I'm looking to store 4 unsigned values, one boolean (or int), two integers with a max of (and including) 64 and one integer which can store at least 100,000. into a single hash.

Using information I found here

I can encode and decode between 2 - 4 integer's with a max of 255 like so

static int encode(int a, int b, int c, int d) {
    return a & 0xff | (b << 8) | (c << 16) + (d << 24);
}

static int[] decode(int encoded) {
    return new int[] {
            encoded & 0xff,
            (encoded >> 8 & 0xff),
            (encoded >> 16 & 0xff),
            (encoded >> 24 & 0xff)
    };
}

And using information found here I can encode and decode two 32 bit integers.

long hash = (long) a << 32 | b & 0xFFFFFFFFL;
int aBack = (int) (hash >> 32);
int bBack = (int) hash;

I just don't understand bitwise operators well enough to figure out how to mix and match to store integers of different sizes.

How can I use bit masks to encode 4 integers of different sizes into one integer and back?

Answer 1

I would not call this a hash exactly since it's designed to be reversible, but it could be used as a hash.

Assign some positions to the parts, for example (I've made the middle parts 7 bits each now, since they apparently go up to and including 64):

• bit a (bit 0)
• uint7 b (bits 1 through 7)
• uint7 c (bits 8 through 14)
• the rest d (15 through 31)

I will assume all values are meant to be non-negative since it seemed like that what you meant (for example specifying only upper limits).

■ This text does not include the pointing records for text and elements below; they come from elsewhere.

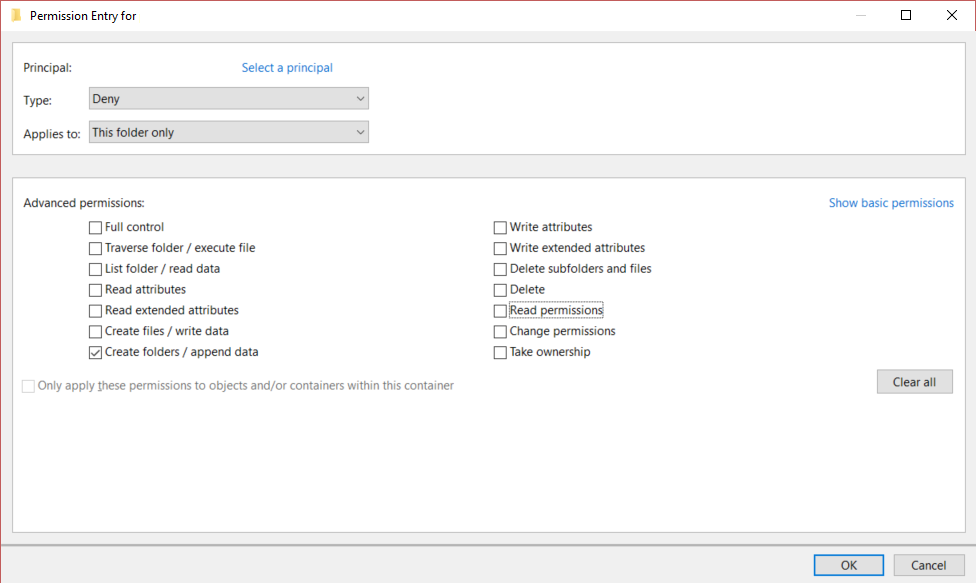
Task: Close the Permission Entry dialog
Action: coord(952,15)
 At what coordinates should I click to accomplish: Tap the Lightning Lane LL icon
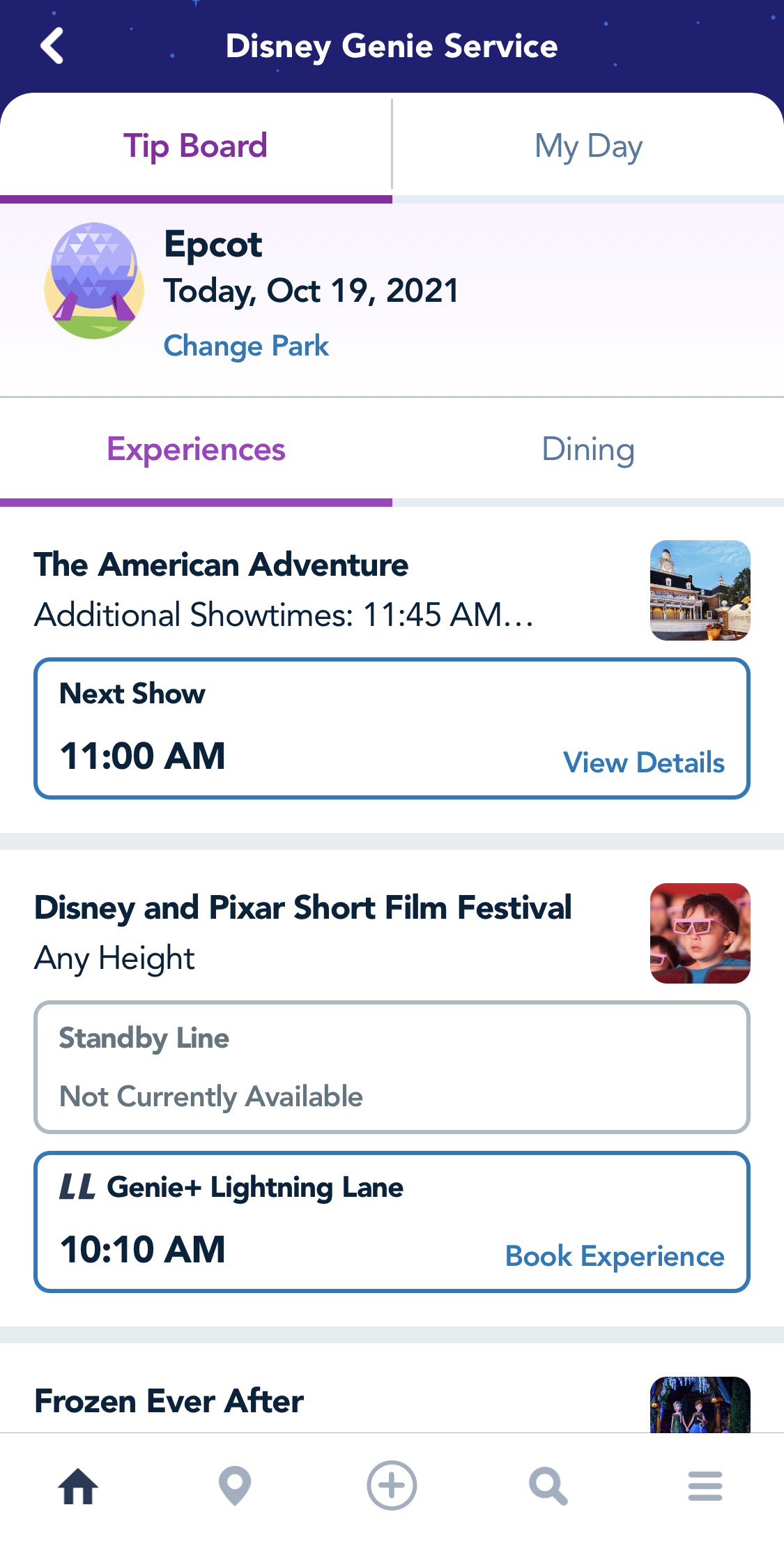(77, 1186)
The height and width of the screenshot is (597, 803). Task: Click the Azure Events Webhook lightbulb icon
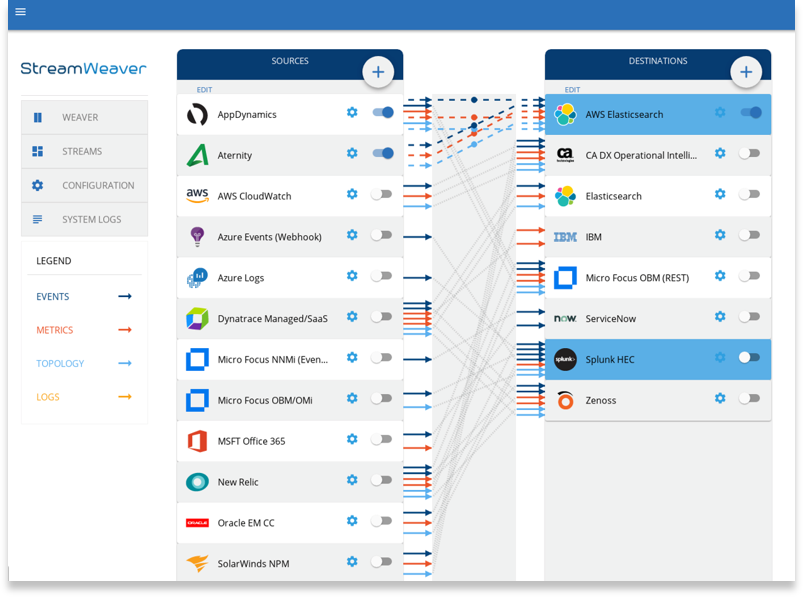197,236
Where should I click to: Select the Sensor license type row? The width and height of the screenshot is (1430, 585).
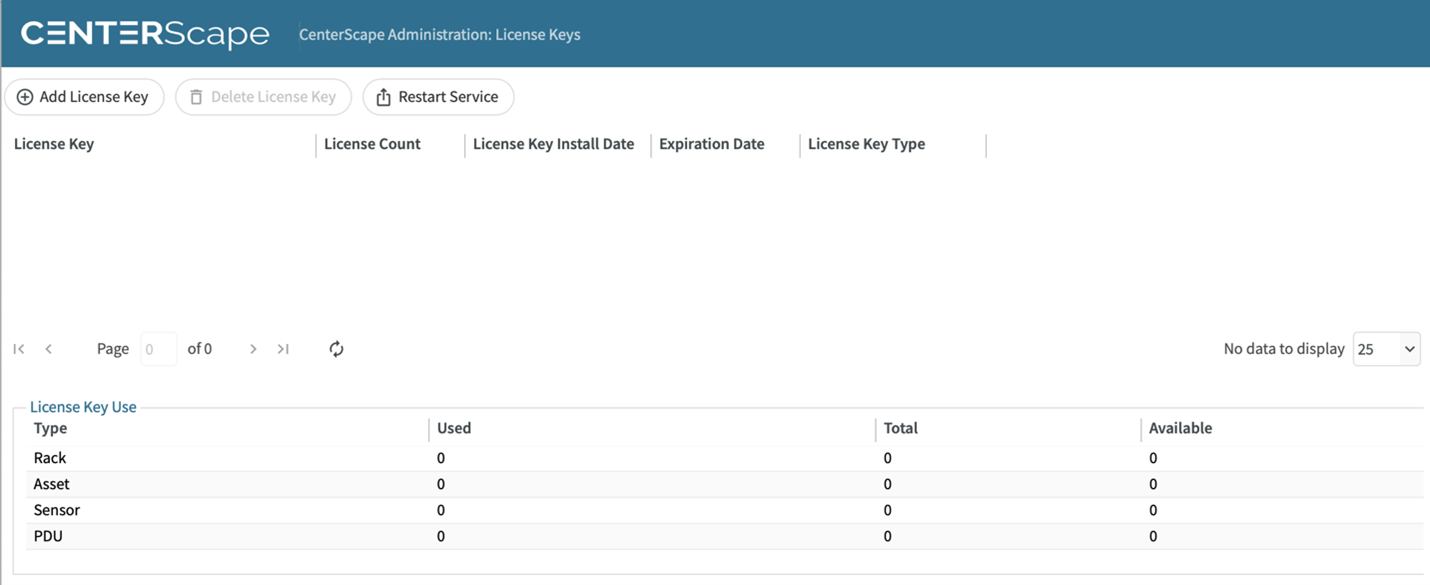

To encode, shift every field left by its offset and combine, for example:

int res = a | (b << 1) | (c << 8) | (d << 15);

To decode, shift right by the field offset and mask:

a = x & 1;
b = (x >> 1) & 0x7F;
c = (x >> 8) & 0x7F;
d = (x >> 15) & 0x1FFFF;

d has 17 bits available to it, which is just enough for its range. For high values of d, res would be negative.